Urnula is a genus of cup fungi in the family Sarcosomataceae, circumscribed by Elias Magnus Fries in 1849. The genus contains several species found in Asia, Europe, Greenland, and North America. Sarcosomataceae fungi produce dark-colored (brown to black), shallow to deep funnel-shaped fruitbodies with or without a stipe, growing in spring. The type species of the genus is Urnula craterium, commonly known as the devil's urn or the gray urn. Urnula species can grow as saprobes or parasites having an anamorphic state. The anamorphic form of U. craterium causes Strumella canker, on oak trees.

==Taxonomy==
Elias Magnus Fries circumscribed the new genus Urnula in 1849, and set what was then known as Peziza craterium as the type species. The genus name means "little urn"; the specific epithet is derived from the Latin cratera, referring to a type of bowl used in antiquity.

==Description==

===Imperfect states===
The life cycle of Urnula craterium allows for both an imperfect (making asexual spores, or conidia) or perfect (making sexual spores) form; as has often happened in fungal taxonomy, the imperfect form was given a different name, because the relationship between the perfect and imperfect forms of the same species was not then known. The imperfect stage of Urnula craterium is the plant pathogenic species Conoplea globosa, known to cause a canker disease (Strumella canker) of oak and several other hardwoods.

==Species==
- U. craterium (Schwein.) Fr. (1851)
- U. groenlandica Dissing (1981) – Greenland
- U. helvelloides Donadini, Berthet & Astier (1973)
- U. hiemalis Nannf. (1949) – Northern Europe; Alaska
- U. mediterranea (M.Carbone, Agnello & Baglivo) M.Carbone, Agnello & P.Alvarado (2013)
- U. mexicana
- U. padeniana M.Carbone, Agnello, A.D.Parker & P.Alvarado (2013)
- U. philippinarum Rehm (1914) – Philippines
- U. torrendii Boud. (1911) – Europe
- U. versiformis Y.Z.Wang & C.L.Huang (2014) – Taiwan
- U. viridirubescens (Bagnis) Boud. (1907)
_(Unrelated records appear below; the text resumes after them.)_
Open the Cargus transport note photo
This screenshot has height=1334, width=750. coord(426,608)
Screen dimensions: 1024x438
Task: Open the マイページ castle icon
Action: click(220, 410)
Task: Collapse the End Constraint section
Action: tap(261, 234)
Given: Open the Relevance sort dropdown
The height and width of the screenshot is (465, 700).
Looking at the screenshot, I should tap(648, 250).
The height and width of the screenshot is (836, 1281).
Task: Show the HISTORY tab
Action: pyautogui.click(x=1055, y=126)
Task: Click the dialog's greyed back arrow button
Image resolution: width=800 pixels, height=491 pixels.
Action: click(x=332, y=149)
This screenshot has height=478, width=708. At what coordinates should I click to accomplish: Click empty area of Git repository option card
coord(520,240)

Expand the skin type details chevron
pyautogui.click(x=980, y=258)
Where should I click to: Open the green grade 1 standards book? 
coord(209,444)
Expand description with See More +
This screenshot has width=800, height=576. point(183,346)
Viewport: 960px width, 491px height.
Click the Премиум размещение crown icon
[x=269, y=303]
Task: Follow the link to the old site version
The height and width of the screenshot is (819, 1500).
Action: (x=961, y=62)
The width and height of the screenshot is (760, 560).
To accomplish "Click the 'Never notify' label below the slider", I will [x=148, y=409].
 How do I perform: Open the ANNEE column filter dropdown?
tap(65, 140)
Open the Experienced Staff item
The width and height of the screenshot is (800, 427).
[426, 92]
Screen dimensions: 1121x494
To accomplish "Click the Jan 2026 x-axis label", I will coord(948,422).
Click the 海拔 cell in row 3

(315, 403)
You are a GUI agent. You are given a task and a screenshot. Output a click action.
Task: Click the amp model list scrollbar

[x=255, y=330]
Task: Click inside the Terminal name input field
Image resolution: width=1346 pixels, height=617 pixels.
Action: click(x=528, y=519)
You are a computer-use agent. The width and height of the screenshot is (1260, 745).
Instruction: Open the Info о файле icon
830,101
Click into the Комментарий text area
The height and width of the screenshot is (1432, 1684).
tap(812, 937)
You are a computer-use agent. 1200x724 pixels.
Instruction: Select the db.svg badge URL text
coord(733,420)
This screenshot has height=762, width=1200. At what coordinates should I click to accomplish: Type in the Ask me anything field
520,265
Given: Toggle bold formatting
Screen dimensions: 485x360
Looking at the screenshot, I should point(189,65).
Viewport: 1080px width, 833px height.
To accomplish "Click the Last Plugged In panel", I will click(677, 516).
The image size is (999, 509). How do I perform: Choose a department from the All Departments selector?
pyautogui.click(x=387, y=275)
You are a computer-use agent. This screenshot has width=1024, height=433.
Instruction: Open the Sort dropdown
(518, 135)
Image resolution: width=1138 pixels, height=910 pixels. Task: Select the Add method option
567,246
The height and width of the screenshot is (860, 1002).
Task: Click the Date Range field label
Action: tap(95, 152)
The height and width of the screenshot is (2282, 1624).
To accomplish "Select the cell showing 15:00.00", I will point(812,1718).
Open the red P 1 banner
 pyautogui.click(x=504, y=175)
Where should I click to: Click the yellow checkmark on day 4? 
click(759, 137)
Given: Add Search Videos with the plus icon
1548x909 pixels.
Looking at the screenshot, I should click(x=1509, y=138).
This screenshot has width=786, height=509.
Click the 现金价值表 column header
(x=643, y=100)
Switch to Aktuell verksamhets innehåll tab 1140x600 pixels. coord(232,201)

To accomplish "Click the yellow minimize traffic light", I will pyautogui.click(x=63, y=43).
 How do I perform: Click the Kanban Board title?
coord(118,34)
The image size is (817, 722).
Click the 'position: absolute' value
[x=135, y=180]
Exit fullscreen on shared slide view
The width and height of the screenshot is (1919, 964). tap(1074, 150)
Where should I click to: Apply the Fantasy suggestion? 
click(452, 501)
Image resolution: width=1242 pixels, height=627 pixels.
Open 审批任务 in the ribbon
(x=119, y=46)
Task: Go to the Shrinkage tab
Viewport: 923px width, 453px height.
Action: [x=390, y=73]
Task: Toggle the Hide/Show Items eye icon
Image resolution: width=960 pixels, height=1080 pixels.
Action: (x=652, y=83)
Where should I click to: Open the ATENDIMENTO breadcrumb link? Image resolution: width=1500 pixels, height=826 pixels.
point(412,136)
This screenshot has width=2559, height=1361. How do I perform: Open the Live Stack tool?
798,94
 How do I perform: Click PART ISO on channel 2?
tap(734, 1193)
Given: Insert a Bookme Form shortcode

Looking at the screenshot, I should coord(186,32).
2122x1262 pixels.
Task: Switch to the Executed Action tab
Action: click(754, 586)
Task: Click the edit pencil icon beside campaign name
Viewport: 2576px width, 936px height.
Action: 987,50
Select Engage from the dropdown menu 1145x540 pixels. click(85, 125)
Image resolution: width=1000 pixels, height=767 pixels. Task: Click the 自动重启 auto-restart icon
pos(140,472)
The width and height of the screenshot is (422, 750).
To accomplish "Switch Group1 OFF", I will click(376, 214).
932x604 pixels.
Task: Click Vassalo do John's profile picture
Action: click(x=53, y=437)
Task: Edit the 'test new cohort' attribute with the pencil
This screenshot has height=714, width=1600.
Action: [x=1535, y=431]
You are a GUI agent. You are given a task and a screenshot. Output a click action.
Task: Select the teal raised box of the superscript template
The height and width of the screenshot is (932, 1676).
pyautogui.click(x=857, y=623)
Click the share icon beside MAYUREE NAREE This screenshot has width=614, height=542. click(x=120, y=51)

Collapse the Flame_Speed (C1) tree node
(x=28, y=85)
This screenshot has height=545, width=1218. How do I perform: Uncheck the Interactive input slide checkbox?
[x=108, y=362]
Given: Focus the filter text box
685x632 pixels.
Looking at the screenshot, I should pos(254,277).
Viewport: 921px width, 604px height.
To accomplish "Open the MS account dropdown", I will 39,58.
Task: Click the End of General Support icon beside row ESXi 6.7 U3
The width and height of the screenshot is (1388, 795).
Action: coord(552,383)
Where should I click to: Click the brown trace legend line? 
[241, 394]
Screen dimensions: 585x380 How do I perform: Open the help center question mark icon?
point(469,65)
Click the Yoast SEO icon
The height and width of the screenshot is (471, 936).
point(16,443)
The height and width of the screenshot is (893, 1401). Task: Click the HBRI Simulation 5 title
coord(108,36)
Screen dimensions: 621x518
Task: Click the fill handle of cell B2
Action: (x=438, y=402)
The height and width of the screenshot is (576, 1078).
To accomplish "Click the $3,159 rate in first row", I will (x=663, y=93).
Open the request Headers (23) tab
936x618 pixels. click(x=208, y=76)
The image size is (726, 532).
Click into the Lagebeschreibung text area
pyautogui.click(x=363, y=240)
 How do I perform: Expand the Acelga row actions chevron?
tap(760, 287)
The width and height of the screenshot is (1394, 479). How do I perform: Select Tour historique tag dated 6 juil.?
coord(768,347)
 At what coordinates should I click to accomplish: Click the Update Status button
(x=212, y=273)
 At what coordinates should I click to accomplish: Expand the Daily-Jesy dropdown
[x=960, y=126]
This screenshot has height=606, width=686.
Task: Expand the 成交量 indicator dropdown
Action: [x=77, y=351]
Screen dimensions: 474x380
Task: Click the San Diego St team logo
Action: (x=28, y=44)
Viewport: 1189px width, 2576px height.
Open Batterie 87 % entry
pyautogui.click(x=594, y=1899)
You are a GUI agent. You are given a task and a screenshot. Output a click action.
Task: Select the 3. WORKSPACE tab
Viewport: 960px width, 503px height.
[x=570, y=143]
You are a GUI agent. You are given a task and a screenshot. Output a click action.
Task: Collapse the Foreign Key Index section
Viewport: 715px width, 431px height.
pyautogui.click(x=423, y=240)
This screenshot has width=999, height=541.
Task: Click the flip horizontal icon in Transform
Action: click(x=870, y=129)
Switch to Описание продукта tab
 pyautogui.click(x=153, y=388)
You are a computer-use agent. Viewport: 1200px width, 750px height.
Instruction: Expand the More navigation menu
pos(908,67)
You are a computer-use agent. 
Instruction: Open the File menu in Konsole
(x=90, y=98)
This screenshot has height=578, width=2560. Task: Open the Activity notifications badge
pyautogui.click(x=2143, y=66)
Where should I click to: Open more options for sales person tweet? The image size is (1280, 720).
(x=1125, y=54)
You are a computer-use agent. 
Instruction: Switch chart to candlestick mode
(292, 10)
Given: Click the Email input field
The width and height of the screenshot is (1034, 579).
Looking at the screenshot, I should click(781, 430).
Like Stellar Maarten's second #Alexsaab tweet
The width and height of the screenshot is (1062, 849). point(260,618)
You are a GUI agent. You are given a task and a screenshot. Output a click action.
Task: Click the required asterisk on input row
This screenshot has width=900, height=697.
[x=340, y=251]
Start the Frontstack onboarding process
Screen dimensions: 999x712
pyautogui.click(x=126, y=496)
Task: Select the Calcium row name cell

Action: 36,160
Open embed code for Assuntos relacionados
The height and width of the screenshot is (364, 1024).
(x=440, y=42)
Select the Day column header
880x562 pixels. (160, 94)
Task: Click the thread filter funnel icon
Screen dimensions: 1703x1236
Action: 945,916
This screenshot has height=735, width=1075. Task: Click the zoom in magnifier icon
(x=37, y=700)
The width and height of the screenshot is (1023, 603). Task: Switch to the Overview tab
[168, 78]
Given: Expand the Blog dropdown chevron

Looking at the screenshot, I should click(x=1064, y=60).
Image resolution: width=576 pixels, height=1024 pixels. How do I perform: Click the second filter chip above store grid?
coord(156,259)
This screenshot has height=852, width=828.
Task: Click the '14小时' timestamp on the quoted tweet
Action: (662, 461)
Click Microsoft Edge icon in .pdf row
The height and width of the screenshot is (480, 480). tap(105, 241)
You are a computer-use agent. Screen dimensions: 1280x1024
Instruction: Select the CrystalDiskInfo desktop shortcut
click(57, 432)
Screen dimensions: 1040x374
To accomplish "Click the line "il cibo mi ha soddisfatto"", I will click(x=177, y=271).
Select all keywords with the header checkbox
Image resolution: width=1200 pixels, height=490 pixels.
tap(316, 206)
The European species provisionally named Urnula brachysperma by François Brunelli in 1997 is not yet validly published.

Several species once classified in Urnula have since been transferred to other genera in the Sarcosomataceae or the Chorioactidaceae. Peck's 1894 Urnula geaster is now type species of the genus Chorioactis, while Urnula pouchetii Berthet & Riousset 1965 is now in Neournula (Chorioactidaceae). Urnula lusitanica, published in 1911 by Torrend and Boudier, is now Donadinia lusitanica. Urnula megalocrater Malençon & Le Gal 1958, Urnula platensis Speg. 1898, and Urnula rugosa Le Gal 1958 are now all classified in the genus Plectania.

==Habitat and distribution==
Urnula species can grow as saprobes or parasites having an anamorphic state. Fruitbodies of U. craterium and U. hiemalis tend to persist in one location for many growing seasons, sometimes even for several decades.